古森病院@福岡市博多区 病院管理者のブログ

ベイサイドプレイス近隣にある長期滞在型病院です。投稿記事は管理者の独自見解であり、医療法人の見解ではありません。

食欲

2024-02-10 07:22:33 | 日記
古森病院@福岡市博多区です。

糖尿病の治療薬の中のGLP-1受容体作動薬という種類の薬には
食欲減退の副作用が見られます。

それを利用して、「ダイエット薬」として
糖尿病でもないのに減量したい人向けに
オンライン自由診療でばんばん薬を処方している医師がいて
薬が少なくなり、相対的に糖尿病の患者さんが割を食う形になって
問題になっていますが

勧告も出ています。

日本糖尿病学会
http://www.jds.or.jp/uploads/files/document/info/jds_statement_GLP-1.pdf

厚労省事務連絡
http://www.jds.or.jp/uploads/files/document/info/2023-07-28.pdf

管理人はBMI35以上の高度肥満の方に
GLP-1受動体作動薬を処方したことしかありませんが
(未だ数名です)

いずれも脱落しました。

その理由は・・

「食欲は確かになくなったけど・・」

どうも「生きがいもなくなった」みたいでした。

痩せたいと思っていて、すごく薬に興味を持っておられましたが
いずれもそこまで健康に支障をきたしていないせいか
(例えば肥満による腰痛やひざ痛などの整形外科的な疾患を抱えていて、
日常生活に支障をきたしているとか)

「その薬は飲みたくない」とのことでした。

管理人は肥満とは程遠い体型ですが(妊娠中以外、BMI20になったこともない)
やはりBMI35を超える高度肥満の体型を長年保っている方は、

「何も食べてないのに・・」と口をそろえて言われるものの(そんなわけありませんけどね)

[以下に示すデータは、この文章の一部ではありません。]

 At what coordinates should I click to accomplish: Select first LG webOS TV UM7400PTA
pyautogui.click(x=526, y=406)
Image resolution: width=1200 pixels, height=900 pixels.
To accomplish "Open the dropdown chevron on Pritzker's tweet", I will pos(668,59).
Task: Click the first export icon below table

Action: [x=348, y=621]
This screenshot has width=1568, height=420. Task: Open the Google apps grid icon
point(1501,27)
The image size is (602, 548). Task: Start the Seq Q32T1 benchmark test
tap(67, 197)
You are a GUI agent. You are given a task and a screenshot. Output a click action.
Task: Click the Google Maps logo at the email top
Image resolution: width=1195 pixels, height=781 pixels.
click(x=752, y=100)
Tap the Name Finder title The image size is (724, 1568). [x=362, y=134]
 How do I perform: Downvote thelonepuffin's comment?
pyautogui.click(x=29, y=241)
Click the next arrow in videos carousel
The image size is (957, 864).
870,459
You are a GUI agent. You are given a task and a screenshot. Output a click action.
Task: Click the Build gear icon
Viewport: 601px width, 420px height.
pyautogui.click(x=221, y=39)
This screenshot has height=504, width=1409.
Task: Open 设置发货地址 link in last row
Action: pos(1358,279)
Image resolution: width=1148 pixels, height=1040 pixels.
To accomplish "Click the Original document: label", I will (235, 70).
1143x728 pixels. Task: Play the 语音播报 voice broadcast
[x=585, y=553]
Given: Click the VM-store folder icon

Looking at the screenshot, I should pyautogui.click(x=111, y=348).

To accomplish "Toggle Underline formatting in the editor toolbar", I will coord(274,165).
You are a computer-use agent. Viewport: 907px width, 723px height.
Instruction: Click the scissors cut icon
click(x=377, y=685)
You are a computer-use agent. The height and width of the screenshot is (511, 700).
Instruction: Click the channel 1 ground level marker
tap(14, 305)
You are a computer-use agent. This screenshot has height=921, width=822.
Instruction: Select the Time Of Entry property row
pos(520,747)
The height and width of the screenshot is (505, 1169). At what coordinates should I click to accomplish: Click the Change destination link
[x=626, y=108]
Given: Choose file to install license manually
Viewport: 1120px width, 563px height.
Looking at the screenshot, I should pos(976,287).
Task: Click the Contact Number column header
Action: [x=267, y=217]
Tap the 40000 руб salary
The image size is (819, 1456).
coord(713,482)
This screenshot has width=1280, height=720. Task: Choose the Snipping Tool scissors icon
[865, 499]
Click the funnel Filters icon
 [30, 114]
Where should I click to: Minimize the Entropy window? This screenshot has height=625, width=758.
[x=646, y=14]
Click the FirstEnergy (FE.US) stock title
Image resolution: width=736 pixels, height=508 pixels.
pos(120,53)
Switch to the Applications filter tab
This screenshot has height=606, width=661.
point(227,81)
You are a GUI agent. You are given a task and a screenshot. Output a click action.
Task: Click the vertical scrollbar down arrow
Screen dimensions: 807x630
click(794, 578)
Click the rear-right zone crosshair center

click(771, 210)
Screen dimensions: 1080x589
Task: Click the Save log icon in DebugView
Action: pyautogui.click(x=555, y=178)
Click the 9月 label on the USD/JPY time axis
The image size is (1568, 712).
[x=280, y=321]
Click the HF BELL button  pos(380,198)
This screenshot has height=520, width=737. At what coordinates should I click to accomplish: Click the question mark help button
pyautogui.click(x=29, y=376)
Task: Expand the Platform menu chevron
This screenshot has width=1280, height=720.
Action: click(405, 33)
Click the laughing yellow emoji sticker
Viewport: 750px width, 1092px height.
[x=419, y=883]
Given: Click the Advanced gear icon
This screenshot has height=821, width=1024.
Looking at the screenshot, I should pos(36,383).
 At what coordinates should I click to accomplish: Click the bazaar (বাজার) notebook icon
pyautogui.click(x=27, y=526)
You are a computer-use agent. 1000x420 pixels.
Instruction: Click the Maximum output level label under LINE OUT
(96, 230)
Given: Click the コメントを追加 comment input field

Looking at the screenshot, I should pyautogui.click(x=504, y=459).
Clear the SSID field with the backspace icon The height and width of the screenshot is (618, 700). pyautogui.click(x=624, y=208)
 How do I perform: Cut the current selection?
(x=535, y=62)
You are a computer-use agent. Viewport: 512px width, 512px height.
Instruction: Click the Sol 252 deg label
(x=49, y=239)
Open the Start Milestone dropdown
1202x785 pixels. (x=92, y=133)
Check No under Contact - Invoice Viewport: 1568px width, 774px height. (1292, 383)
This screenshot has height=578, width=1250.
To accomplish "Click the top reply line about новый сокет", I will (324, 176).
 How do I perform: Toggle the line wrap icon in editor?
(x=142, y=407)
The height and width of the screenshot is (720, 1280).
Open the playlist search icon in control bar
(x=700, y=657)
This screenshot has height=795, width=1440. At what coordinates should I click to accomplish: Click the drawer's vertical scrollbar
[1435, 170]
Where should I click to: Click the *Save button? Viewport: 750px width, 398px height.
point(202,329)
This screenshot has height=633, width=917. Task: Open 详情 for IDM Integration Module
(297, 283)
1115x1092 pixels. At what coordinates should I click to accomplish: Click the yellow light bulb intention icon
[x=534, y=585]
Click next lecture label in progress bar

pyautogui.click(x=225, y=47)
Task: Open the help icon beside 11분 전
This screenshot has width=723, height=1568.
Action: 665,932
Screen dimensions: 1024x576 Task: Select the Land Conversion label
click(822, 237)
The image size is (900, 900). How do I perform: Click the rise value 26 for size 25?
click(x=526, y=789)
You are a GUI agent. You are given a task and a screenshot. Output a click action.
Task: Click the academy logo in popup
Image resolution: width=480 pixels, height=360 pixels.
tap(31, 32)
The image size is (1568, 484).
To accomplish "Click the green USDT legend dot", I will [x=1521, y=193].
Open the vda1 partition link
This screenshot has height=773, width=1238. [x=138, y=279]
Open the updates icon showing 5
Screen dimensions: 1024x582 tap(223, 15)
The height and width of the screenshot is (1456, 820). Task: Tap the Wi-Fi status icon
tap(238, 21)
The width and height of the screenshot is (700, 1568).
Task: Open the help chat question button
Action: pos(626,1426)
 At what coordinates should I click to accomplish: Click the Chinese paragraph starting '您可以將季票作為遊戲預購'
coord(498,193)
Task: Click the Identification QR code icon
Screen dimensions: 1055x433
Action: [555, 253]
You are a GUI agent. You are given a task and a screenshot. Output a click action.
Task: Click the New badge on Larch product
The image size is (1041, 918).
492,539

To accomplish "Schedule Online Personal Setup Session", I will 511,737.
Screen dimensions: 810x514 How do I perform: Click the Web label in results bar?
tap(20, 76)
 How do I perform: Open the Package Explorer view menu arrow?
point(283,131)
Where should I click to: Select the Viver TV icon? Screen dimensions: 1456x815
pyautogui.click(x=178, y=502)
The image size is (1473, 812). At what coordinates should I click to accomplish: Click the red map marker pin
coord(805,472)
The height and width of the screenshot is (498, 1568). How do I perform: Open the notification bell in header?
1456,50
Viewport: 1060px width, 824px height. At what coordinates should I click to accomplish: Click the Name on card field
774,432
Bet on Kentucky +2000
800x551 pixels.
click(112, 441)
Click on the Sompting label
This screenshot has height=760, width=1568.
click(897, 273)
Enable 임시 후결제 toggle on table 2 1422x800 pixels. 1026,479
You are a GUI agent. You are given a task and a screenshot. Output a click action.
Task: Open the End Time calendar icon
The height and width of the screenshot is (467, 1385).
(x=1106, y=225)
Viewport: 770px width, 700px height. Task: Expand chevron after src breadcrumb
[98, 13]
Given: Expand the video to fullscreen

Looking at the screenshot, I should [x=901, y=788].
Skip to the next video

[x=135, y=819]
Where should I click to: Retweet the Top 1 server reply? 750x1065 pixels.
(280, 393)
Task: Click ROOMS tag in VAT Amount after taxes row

そこまでして 食事をコントロールしたいとは やはり思ってないんだなあ・・と
妙に納得しました。アルコール依存症ならぬ 軽めの食事依存症というか、高カロリー摂取依存症なんでしょう。
摂食障害(過食症)の病名までつくかどうかは わかりませんが・・

まだ数名なので 確たることは言えません・・

なので、健康面で「減量」の必要はまったくないのに 
減量したい人は、GLP-1受容体作動薬でそこそこさらに痩せ、
逆に健康面でやせたほうがいいけど、無症状の人にはまったく届かないという 皮肉な結果に
なっているようです。

引き続き 外来で ウオッチングしていきたいと思います。